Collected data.
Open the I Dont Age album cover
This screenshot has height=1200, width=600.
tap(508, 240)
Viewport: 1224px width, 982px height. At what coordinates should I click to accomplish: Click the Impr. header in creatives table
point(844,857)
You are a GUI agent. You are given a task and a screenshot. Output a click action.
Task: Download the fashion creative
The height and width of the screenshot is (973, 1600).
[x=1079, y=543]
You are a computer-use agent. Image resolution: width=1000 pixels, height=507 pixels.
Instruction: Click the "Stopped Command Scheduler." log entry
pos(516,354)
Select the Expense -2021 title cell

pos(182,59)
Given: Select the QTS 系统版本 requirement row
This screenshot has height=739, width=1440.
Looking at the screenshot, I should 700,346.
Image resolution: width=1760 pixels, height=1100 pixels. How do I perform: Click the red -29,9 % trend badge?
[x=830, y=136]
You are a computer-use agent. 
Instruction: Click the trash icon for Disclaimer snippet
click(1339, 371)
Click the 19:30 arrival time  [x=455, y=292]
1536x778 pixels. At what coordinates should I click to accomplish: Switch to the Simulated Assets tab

ACTIVITY. Above are the entries; copy out every line among them that contains the word "computer".

YOUR SOLUTION.
You are a computer-use agent. Image resolution: width=1000 pixels, height=507 pixels.
You are a computer-use agent. 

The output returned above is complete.